The signing of an electricity supply treaty between the governments of South Africa and the Democratic Republic of the Congo signals that extremely ambitious Grand Inga project can finally get off the ground.
Hopefully, it also leads to a change in mindset within Cabinet to move away from the fixation to control virtually all electricity generation.
Surprisingly, the ceremonial signing of the treaty was a low-key affair. The treaty has been approved by Cabinet but not yet ratified by the two presidents. It commits South Africa to buy the first 2 500 MW of electricity generated by Inga 3, the third development in the Inga Grand project. It also gives South Africa the right of first refusal on electricity produced by the other Inga phases.
The Grand Inga project will be developed via public private partnerships and managed by private entities once constructed. This begs the question why government is not applying the same principles to the local market and buying electricity from the private sector.
Very ambitious project
The Inga project is really an interesting one that captures the imagination. It is one of those massive projects that could well define future infrastructure projects on the continent. It will also increase regional integration and cooperation, which would also boost economic activity.
Plans for the Inga project have been on the cards since the 1950s. The late Mobutu Sese Seko cut the ribbons of Inga 1 and Inga 2 phases in 1972 and 1982 respectively. Unfortunately, these projects have fallen in disrepair, and today only a few generators are still running.
Inga 3 is therefore critical for the overall Grand Inga project. It will show that the project is perceived as viable. It will be the first phase of one of the world’s biggest construction projects and will be closely watched by stakeholders around the world. In many ways, Inga 3’s success or failure will influence decisions on whether we will ever see an Inga 4 to Inga 7.
If completed, it will generate around 44 000 MW of electricity. It will be much more than seven dams generating a lot of electricity. It will be the beacon of development on the African continent and improve regional collaboration.
However, a lot of water will still flow down the Congo before this happens.
Although the project has not officially been launched, expectations are that the total cost of Inga 3 could range from $8 billion to $12 billion (R90 billion to R130 billion). Inga 3 will generate around 4 800 MW of electricity.
This compares pretty well with our own Medupi project. The official cost estimate of Medupi, which would also generate around 4 800 MW, is R105 billion. Unofficial estimates put the total cost of the power station as high as R145 billion.
The project cost of Inga 3 is however not too significant if seen in context of cost estimates in excess of $100 billion for the whole Grand Inga project.

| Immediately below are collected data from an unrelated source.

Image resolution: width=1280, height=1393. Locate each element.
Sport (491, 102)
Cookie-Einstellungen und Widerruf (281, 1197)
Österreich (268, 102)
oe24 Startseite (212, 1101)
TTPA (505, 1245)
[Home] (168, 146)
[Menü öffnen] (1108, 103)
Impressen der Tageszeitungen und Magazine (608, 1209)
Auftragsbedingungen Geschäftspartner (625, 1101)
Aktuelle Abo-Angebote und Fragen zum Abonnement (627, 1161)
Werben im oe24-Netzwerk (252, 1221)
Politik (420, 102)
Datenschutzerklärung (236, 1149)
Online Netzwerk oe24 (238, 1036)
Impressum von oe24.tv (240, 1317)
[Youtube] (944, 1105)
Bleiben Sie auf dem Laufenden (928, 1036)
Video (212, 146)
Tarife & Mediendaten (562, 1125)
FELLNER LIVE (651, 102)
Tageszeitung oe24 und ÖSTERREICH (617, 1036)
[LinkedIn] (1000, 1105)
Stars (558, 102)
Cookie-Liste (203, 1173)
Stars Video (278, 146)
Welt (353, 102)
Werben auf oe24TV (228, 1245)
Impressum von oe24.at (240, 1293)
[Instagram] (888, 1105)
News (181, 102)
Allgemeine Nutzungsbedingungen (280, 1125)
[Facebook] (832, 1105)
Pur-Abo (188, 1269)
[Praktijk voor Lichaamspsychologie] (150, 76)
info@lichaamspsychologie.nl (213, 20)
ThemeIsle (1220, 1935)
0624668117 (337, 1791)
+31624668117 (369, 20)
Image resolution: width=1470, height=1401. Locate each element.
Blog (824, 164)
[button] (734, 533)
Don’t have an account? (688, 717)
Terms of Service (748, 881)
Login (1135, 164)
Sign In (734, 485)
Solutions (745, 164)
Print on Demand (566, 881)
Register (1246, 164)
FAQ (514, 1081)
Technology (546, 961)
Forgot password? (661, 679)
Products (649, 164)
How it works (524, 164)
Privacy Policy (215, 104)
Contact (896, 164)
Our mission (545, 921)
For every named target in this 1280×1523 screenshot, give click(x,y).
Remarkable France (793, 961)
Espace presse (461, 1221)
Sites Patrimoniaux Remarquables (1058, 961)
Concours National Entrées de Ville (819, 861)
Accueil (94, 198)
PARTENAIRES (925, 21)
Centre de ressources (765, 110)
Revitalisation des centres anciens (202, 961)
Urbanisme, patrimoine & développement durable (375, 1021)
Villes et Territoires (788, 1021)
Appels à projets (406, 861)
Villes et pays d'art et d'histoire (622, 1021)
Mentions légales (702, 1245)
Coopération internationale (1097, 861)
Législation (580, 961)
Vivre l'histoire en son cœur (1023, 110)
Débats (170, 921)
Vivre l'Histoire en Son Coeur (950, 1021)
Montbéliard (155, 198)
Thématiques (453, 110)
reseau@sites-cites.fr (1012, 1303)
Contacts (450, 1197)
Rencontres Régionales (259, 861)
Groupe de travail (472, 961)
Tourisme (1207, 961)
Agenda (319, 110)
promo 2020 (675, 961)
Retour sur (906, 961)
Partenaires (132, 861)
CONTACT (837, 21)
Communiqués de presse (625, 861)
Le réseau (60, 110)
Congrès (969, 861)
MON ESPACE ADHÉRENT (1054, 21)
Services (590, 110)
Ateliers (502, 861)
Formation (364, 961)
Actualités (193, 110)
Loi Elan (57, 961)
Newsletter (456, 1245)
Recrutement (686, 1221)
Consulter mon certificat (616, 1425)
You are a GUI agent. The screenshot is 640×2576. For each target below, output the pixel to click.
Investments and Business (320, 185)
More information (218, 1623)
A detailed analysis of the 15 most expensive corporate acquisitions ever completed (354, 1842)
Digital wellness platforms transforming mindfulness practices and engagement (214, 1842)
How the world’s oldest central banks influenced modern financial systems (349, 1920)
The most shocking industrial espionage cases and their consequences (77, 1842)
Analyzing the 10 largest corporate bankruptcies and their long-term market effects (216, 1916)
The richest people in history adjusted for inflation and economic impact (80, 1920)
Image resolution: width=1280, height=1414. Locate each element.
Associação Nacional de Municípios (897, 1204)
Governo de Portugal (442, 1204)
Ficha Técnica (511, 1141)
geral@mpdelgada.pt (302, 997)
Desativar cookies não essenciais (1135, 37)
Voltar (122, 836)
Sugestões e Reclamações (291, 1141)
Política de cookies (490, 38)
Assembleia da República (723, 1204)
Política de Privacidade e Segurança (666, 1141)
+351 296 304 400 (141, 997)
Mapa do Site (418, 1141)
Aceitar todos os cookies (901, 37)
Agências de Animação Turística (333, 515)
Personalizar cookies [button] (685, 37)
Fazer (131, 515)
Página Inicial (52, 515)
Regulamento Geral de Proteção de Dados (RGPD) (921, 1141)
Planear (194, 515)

The actual number could however be much higher.
The project will be financed by the private sector, so it will be interesting to see whether it is deemed viable, and if the project can be completed within budget. Recent examples such as Kusile and Medupi, as well as the Three Gorges Dam may put a damper on private sector enthusiasm.
Three Gorges Dam
The Grand Inga development will follow in the footsteps of the Chinese Three Gorges Dam. The Chinese started construction in 1994 and the dam wall was completed in 2006. The last of the hydro turbines was commissioned in 2012 and it now generates 22 500 MW of electricity. It was in fact the largest construction project in China after the Great Wall.
The construction was however not a fairy tale. This project was recently labeled one of the top ten construction projects in the world that suffered the biggest budget overruns.
The initial budget mooted in 1992 was around $8.35 billion. The Chinese government says the final invoice was $37 billion, but some analysts estimate the total cost could be as high as $59 billion.
I support government’s decision to become involved. It is actually a no-brainer, if the South African government has not committed to significant financial assistance. I also hope that this decision may influence the thinking within government to also consider similar agreements with the private sector in South Africa.
Eskom currently does not buy baseload electricity from industrial companies that generate their own electricity. It does buy from private power producers, but this is limited to fairly small quantities of renewable energy and excess energy from industries in terms of short- and medium-term contracts. This needs to be replicated with regard to baseload energy.
Some lessons have surely been learnt from the power supply to South Africa from Cahora Bassa in Mozambique. In the recent past the supply has been interrupted more than once due to transmission problems, including flood damage to transmission lines. Nevertheless the 1 500 MW from that source has been extremely valuable in the effort to keep the lights on.
Hopefully a renewed perspective would also soften the views on privatisation. After the cost overruns and delays at Kusile and Medupi, government may even be forced to change its strategy to find a long-term and sustainable solution to South Africa’s electricity problems. Eskom has made some positive noises about this, but hopefully the private sector involvement at Inga may be another piece of straw.